▶ [PROMPT] Starting at the line containing "Task: Expand chevron next to 판매자정보 확인하기" and ending at the line containing "[x=63, y=686]", rewrite that part of the material with "search magnifier icon" switched to "magnifying glass icon" and everything else left as it is.
======== DATA FOR PROCESSING
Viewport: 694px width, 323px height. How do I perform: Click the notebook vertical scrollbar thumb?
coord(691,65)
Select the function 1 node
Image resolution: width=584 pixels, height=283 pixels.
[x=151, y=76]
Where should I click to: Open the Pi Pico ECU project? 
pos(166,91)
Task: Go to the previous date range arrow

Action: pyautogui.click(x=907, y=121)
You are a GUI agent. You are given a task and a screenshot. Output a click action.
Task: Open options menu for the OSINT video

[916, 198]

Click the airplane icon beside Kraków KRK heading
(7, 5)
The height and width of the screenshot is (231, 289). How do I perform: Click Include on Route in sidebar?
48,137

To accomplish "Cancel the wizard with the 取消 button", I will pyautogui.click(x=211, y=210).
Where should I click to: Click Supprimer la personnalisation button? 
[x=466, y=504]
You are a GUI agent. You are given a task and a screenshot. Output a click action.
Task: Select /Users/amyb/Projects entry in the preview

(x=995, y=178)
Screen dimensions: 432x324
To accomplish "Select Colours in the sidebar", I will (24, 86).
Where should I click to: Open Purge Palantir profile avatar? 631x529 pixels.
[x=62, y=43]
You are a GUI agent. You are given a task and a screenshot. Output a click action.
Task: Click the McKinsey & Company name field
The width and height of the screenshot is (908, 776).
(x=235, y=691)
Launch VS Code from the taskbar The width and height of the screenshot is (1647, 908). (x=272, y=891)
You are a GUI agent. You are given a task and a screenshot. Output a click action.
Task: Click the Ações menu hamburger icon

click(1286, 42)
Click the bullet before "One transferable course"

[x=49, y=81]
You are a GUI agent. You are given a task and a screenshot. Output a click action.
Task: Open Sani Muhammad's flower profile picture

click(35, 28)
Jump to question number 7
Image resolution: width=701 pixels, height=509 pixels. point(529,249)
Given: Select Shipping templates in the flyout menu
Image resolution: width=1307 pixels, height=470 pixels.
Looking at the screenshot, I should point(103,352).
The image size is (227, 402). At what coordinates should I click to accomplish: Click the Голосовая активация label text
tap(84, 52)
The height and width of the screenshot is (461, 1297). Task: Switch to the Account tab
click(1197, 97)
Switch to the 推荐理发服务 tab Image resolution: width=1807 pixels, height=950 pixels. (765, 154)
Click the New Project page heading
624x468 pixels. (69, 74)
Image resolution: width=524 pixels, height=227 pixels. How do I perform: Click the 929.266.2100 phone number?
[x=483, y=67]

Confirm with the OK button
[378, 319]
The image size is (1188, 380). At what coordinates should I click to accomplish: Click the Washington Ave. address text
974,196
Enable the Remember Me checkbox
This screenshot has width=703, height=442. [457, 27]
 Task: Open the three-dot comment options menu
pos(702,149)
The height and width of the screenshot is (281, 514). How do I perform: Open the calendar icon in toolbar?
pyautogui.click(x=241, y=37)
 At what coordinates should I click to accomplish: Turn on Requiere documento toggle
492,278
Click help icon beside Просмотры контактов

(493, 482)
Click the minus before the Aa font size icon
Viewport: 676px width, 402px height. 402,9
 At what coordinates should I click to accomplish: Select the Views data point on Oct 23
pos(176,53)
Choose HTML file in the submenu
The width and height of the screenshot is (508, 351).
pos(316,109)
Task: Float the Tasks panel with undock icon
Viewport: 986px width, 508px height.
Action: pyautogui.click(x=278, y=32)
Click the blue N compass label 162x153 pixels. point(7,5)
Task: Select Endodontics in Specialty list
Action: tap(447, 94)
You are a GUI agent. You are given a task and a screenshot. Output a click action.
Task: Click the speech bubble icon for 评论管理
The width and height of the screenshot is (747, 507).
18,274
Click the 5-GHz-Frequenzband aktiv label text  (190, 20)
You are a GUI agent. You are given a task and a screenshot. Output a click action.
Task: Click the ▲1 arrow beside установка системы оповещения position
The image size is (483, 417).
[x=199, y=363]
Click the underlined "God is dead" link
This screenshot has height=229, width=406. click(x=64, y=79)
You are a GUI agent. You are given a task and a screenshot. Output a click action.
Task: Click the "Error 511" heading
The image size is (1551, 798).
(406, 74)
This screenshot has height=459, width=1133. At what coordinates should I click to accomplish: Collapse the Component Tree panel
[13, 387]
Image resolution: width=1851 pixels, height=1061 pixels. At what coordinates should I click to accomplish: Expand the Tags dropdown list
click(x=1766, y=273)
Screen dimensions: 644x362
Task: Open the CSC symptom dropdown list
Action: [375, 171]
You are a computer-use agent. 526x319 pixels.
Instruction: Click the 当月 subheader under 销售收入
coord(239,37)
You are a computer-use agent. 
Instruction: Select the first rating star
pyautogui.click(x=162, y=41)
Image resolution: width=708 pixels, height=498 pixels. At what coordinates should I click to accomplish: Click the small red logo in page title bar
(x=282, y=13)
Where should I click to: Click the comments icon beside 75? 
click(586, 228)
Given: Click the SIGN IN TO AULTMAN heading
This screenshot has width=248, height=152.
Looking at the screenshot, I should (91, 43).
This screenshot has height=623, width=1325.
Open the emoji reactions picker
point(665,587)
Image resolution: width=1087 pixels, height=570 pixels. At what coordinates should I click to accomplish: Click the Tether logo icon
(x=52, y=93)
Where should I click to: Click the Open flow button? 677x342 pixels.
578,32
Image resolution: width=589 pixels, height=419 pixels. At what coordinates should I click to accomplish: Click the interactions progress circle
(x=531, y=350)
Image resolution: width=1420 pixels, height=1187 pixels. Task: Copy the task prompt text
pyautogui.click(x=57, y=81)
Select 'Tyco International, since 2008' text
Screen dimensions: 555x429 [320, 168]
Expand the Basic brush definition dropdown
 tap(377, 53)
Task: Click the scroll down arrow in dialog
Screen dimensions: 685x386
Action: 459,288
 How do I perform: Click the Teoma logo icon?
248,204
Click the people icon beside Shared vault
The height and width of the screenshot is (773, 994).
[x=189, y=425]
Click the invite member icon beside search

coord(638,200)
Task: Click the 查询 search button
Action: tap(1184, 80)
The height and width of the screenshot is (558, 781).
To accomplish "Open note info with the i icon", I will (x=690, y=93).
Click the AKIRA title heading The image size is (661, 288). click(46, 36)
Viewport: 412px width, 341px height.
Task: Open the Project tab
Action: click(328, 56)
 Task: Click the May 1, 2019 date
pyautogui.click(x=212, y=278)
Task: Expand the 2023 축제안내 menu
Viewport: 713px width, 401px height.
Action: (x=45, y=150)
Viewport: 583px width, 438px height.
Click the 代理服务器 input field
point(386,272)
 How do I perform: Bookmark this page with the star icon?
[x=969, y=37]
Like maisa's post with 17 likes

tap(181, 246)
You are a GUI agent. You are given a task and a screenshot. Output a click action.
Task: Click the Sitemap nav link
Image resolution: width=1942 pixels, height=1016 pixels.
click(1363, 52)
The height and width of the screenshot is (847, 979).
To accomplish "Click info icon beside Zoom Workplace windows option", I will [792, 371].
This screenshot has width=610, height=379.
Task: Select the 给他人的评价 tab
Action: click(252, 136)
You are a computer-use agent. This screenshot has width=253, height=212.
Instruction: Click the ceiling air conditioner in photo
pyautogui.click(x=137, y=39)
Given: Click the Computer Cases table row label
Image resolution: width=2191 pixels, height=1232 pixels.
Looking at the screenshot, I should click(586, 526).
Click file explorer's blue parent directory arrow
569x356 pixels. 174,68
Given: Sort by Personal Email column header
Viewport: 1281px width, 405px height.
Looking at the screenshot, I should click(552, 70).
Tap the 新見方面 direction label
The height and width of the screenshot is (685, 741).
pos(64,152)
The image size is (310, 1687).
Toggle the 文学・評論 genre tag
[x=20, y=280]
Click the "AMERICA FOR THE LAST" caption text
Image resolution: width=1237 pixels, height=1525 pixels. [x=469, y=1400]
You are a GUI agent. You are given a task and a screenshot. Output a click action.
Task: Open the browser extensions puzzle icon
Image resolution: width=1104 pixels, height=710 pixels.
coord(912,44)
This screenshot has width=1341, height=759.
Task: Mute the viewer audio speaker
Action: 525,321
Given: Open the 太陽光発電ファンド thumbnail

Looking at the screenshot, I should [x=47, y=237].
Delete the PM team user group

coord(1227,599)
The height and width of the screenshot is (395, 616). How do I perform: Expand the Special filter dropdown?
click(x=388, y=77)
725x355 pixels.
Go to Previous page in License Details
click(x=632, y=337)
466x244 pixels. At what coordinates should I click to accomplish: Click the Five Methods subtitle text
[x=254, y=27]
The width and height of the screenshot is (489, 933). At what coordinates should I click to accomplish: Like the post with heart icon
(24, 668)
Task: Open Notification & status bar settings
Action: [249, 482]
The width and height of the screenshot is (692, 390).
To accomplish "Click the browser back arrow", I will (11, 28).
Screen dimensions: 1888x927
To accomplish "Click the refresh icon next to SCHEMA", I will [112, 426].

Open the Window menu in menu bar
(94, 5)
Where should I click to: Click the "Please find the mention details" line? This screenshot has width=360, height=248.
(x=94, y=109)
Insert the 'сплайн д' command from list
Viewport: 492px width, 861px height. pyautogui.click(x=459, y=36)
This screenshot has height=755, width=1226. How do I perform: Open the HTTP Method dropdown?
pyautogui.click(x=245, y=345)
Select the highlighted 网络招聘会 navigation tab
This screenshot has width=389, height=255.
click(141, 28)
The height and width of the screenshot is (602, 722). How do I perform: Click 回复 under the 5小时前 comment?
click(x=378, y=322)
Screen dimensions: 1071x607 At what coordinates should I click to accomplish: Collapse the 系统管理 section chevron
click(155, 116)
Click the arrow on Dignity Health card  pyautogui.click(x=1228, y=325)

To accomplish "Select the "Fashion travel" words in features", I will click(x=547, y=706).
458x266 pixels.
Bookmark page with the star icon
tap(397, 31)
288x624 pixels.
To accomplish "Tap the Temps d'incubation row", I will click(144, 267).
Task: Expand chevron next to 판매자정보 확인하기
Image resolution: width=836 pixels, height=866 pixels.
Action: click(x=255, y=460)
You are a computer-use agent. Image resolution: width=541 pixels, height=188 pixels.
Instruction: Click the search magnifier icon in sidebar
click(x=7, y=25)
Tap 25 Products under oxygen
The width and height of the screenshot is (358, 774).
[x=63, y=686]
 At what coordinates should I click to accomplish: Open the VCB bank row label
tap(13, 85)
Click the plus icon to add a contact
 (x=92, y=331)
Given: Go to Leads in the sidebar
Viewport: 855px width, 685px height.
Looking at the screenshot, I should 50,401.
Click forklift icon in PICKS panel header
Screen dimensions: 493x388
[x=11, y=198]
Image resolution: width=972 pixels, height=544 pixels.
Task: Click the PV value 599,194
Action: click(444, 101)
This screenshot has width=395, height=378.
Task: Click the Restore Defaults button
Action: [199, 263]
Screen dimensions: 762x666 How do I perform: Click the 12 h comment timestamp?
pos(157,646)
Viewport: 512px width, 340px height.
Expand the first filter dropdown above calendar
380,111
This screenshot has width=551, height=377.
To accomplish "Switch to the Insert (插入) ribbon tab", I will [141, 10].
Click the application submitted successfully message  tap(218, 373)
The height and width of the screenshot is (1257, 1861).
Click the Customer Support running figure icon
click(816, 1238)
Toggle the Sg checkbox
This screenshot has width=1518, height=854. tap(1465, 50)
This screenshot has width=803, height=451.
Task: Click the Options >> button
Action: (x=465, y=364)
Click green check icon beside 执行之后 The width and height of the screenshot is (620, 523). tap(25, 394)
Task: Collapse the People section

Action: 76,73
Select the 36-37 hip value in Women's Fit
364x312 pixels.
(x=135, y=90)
================
▶ [FULL OUTPUT]
Task: Expand chevron next to 판매자정보 확인하기
Image resolution: width=836 pixels, height=866 pixels.
Action: click(x=255, y=460)
You are a computer-use agent. Image resolution: width=541 pixels, height=188 pixels.
Instruction: Click the magnifying glass icon in sidebar
click(x=7, y=25)
Tap 25 Products under oxygen
The width and height of the screenshot is (358, 774).
[x=63, y=686]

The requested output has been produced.